Morning Thoughts – Oldinvestor

Looks like the market is continuing down the same path. Production is suffering, even closer to the next bankruptcy or shut in contender. LNG is still the bane of Natgas, not yet showing signs of letting up. The prices is still bound to this range near, and below $2. I’ve not traded UGAZ for a while now. Might take this moment to mention contango is strong right now.

For anyone reading this that doesn’t know what contango is, essentially July contract is priced higher than June contract, that’s contango. When the next contiguous contract is priced higher than the prior contract.

Current prices of NG at

As you can see, there is contango for at least the next 5 months. I didn’t show Dec being 40c higher than Nov, and Jan 15c higher than Dec. 7 months of contango. This is some very big contango.

What does it mean? When UGAZ/UNG/DGAZ/BOIL/KOLD roll out of one contract into the next, they basically sell at the current price, and buy the next contract at that current price. All these ETFs have taken the money in the fund and I think are all holding position in July contract. July will eventually expire, so they must “roll” to the next contract. Simply put, if if an ETF were to roll based on the prices above, they would sell July at $1.874, and buy Aug at $1.950 (Or short if DGAZ/KOLD). So this doesn’t change the value of the ETF, it is simply moving the funds invested from one contract to the next. LIke if you had a million dollars worth on July contracts, you sell them and buy Aug, you still have the same value of contracts, but fewer contracts.

Why does the price of UGAZ keep falling. This contango is caused by the market believing that prices of natgas will be worth more in the future. For example. Maybe COVID 19 will at least be lesser of a problem in August. So the world will start using more natgas again, and no LNG exported loads have been cancelled yet for August. So August contract is worth more now, because the market believes demand will be higher than during July, making Aug contract worth more than July. UGAZ may roll into August contract with wide contango (the price of Aug being much higher than July), then something upsets the market price for August and UGAZ price falls further.

Let’s say $3 is the happy place for natgas prices, and I have a call to go to. i should return.

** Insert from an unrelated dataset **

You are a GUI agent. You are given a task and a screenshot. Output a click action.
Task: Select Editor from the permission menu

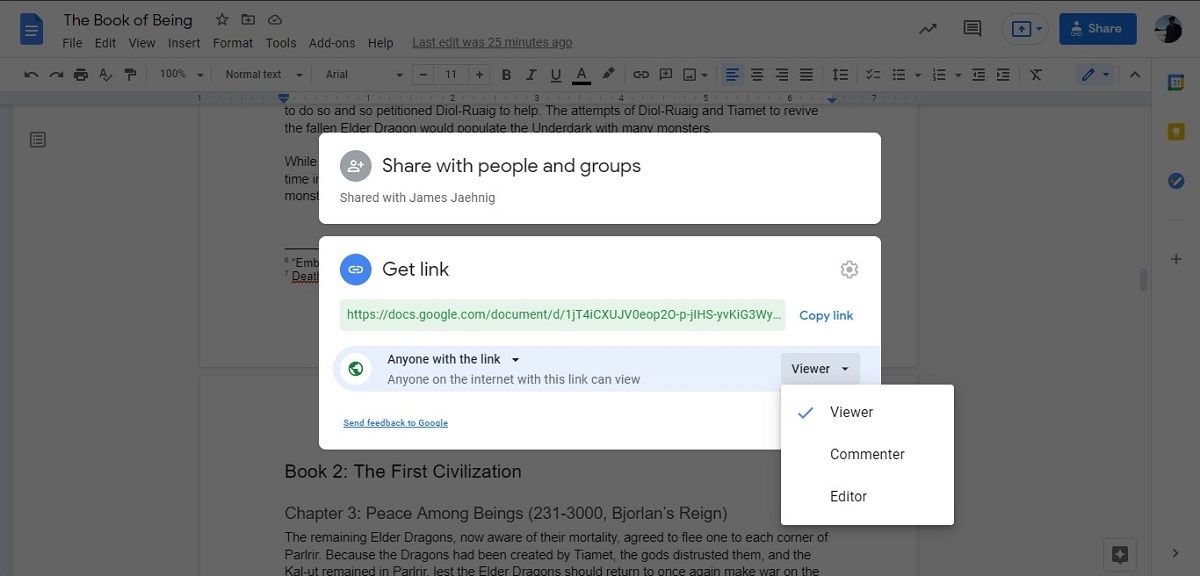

Back again. $3… Happy place… It is my impression that as long as nothing “bad” is expected for a given month, prices will gravitate toward $3. This is the price producers can make just enough and consumers aren’t too displeased. So June is in the worst shape because a bunch of LNG loads were cancelled, and that’s going to put a damper on the market. LNG loads have been cancelled for July, that’s another bearish event. No LNG cancellations yet for August, leading to higher demand, but the market isn’t going straight to $3 because the likelihood is still high that there will be a demand disruption, such as more LNG exports cancellations.

I think I’ve beat this to death. I want to look at one example of the contango problem for UNG/BOIL/UGAZ. Rolling from July to Aug contract, is 7.5 cents of contango. If August decides to move 7.5 cents lower, that is roughly 3.85% lower for UNG, 7.7% for BOIL, and 11.5% for UGAZ. These would be the losses due to contango, and August catching up to July, by falling on more bad news directed at August natgas markets.

The reverse of contango is backwardation, If June prices where higher than July, or July higher than August contracts. Because the discovered this supper efficient exploration method called horizontal drilling and fracking (into shale formations), we have found more gas than we need for quite some time, putting constant pressure on pricing. Contango is much more common than backwardation; this will continue to be the case as long as shale drilling is commonplace and greed will always drive competition up in the public sector. Well… as long as back room deals are kept under control. Even if half of all natgas production goes bankrupt right now, prices swing to $10 this winter, it won’t take long for shale production to ramp up and we’ll be back to low prices, and contango once again.

Even UNG is affected by contango…

UNG Seasonality y-o-y at

In the last 12 year, UNG has ended higher than it bagan only 3 times. Only once has UNG ended 10% above where it began, and all losing years are 25% or greater. Maybe I should be shorting UNG instead of going long. That’s for another post, another day. Day jobs are good. Hope your weekend has been good to you.